Text excerpt
* Begin *
Pump and Dump – Nothing new here but they seem to be cropping up again. For this to work, a fraudster buys (or creates) a block of penny stocks and sends out millions of spam e-mails. Many times, they follow the email with a personal phone call. Both the e-mail and the phone calls are quite compelling and look like a hot tip. Buyer beware (caveat emptor for the Latin readers) because those that fall for this actually fuel a demand for the stocks the fraudster then re-sells at an even more inflated price. Ignore all unsolicited e-mails like this.

Vishing – Similar to phishing, the fraudsters call you directly and pose as an employee of your financial institution or other company with which you do business. Sometimes you will get an email that asks you to call a number – perhaps even a 1-800 number. With current technology, callers can disguise their identity and spoof your call display so it all looks legit! Ignore the calls and hang up.
* End *
Data extract
* Begin *
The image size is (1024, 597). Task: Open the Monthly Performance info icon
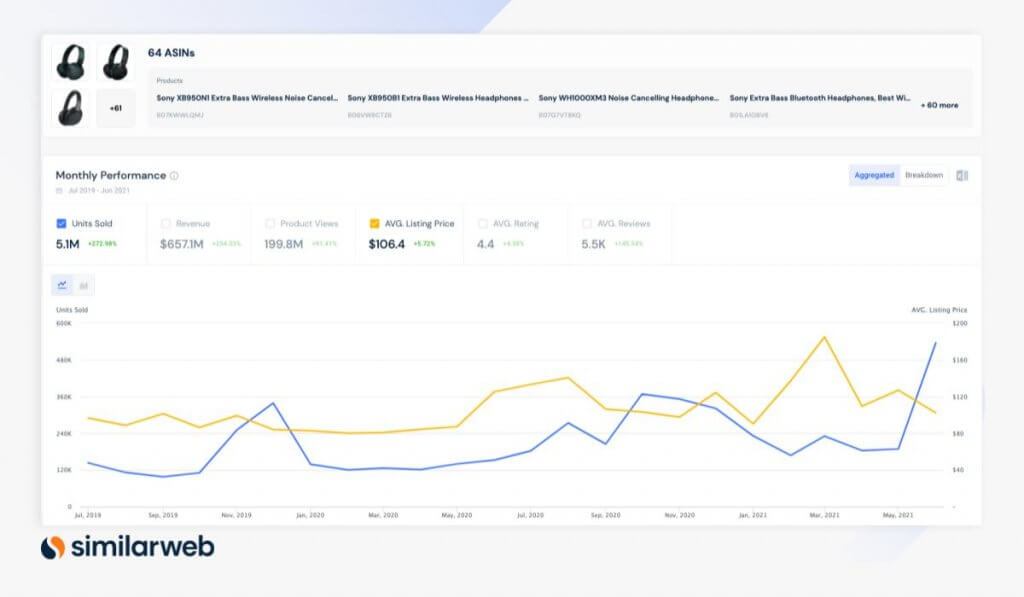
* End *
Instructions
a – Repeat the passage on fraud schemes from "Pump and Dump" to "e-mails like this.", word for word.
b – Summarize the passage on fraud schemes in two sentences.
c – Pick up the passage on fraud schemes after its final sentence and keep writing it.

Answer set
a –
Pump and Dump – Nothing new here but they seem to be cropping up again. For this to work, a fraudster buys (or creates) a block of penny stocks and sends out millions of spam e-mails. Many times, they follow the email with a personal phone call. Both the e-mail and the phone calls are quite compelling and look like a hot tip. Buyer beware (caveat emptor for the Latin readers) because those that fall for this actually fuel a demand for the stocks the fraudster then re-sells at an even more inflated price. Ignore all unsolicited e-mails like this.

b – In a pump and dump, a fraudster buys or creates a block of penny stocks, promotes them with spam emails and often phone calls, and then resells them at an inflated price driven by those who fall for the pitch. In vishing, fraudsters call you while posing as an employee of your financial institution or another company you deal with, sometimes after an email asks you to call a number, and they can spoof your call display, so unsolicited emails like these should be ignored and such calls hung up on.

c –
Shoulder Surfing – Use of credit and debit cards is constantly increasing so your level of awareness needs to improve as well. If you see someone hovering nearby while you are entering your PIN – stop the transaction until they move away. If necessary, turn and face them and ask them to move away: don’t be shy! If someone gets your PIN and manages to skim your card (phoney machines used to steal digital information from your card) or pick your pocket or purse, your account is as good as empty. Some scammers are even using the digital cameras built in to every cell phone (or other e-device) to record your PIN key strokes while appearing to have a normal phone conversation. Shield the keypad when you are entering your PIN (use your other hand or your body as necessary). If you think someone could be aiming a cell phone camera at the PIN pad, stop until they leave or turn away.